“And He withdrew from them about a stone’s throw, and knelt down and prayed….and being in an agony, He prayed more earnestly.”
– Luke 22:41,44
Prayer was the lifeline of God the Son during His days on the earth. He regularly sought the Father through prayer, and here – as He stands at the precipice of the seven fold furnace of God’s wrath – His sanctified reflex is to pour Himself out in prayer with “loud cries and tears” (Hebrews 5:7).
It might truly be said that the Battle of the Cross was won at Gethsemane, not Golgotha – it was here in Gethsemane that the agonies descended on Him, that the horror and sorrow assaulted Him – it seems – with most strength. Horror, Terror, Wrath, Suffering, Sorrow, Crushing Punishment – these things bore down on Christ’s Divine and Human soul like merciless lions, and what did God the Son do? How did He deal with the onslaught? He “knelt down and prayed.” He ran to the Father, He poured out His heart to God. He agonized in prayer and He received what He required in order to carry His mission through.
We will never face the horrors that Christ faced in Gethsemane (precisely because He faced them in Gethsemane).
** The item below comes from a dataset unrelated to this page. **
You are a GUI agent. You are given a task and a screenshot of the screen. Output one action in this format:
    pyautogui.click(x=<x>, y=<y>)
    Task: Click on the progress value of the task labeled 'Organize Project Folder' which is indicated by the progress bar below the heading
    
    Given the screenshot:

As deep as the pain runs in this life and as heavy as it feels, we will never face even a tenth degree of pain that our King has faced. In all of the ages of eternity, with every saint from every age present – when asked “who among all these has suffered most?” Every hand will point and every eye will turn to the Blessed God who sits on His Father’s throne, and every tongue will confess, “He, our King; He, our Lord; He, our Husband; He, our Savior; He, our God – HE has suffered more than all of us…and by His suffering, we stand here today.”
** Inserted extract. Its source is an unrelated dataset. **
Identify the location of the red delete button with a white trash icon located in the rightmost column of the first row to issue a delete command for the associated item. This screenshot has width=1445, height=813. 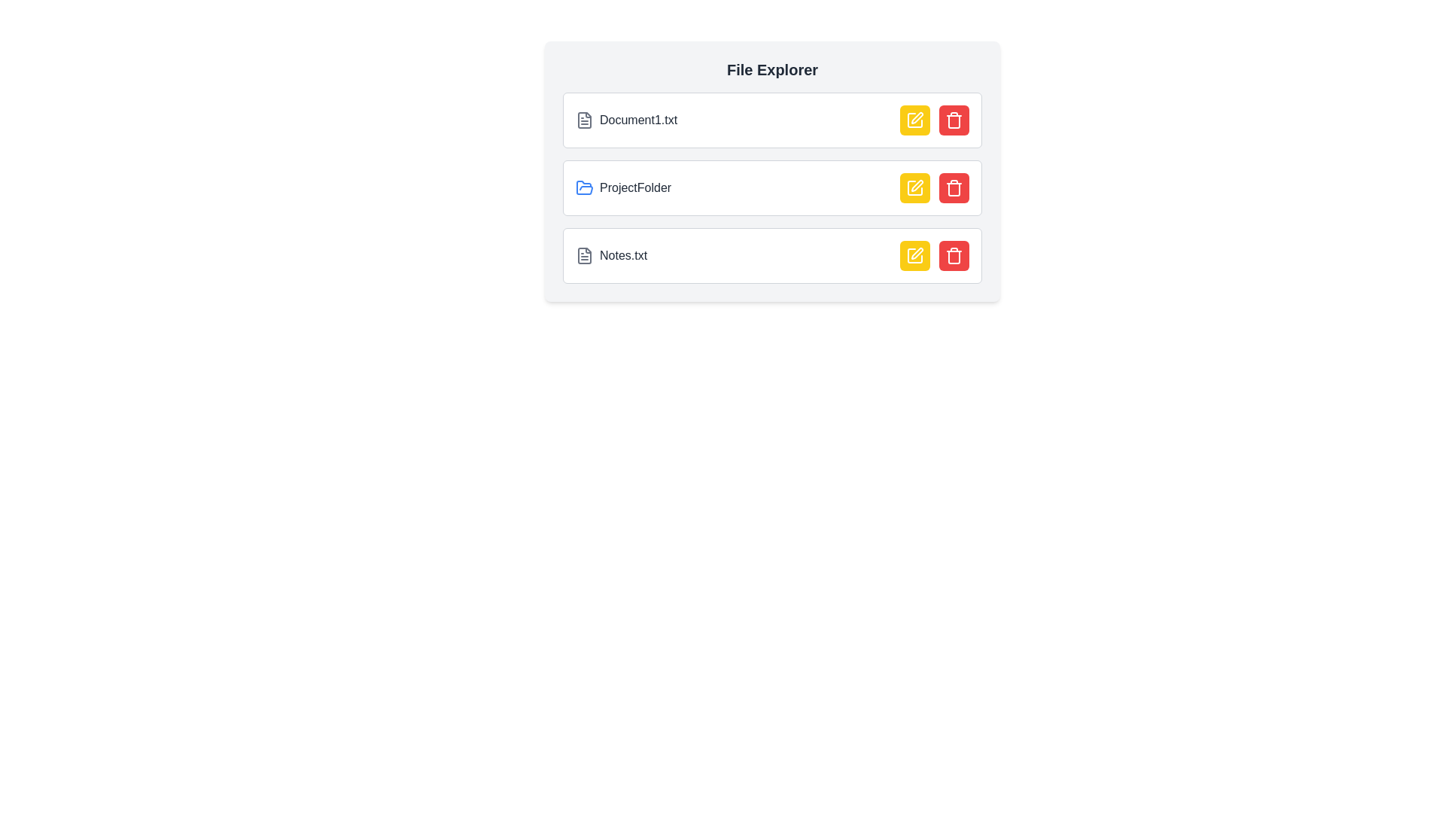
(953, 119).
So, what trial can I face? What terror, what tribulation, what pain, what apprehension, what dark cloud of despair, what situation can I face in which it is not fit for me to run to God in prayer and to find solace? Christ was strengthened in Gethsemane through prayer, and because He overcame, the blood-paved, love-opened way to the throne of grace is ever before me (Hebrews 4:16). Let us draw near. If a heart crying out to the Father was Christ’s means of overcoming the terror of ten thousand times ten thousand hells, what trial that I might ever face will not also find its sufficient grace mediated through prayer?
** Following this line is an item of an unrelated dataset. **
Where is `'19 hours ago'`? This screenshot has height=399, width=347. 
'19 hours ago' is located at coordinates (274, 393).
So, Lord – let these true things carry the weight of Truth when we need them most desperately. Let these words not be empty vaporous musings, but let them give me and any brother or sister reading this Strength when the time of desperation descends. Oh God, because your Son was victorious through prayer, strengthen us – in Him – to wrestle and overcome our fires in prayer as well. Amen.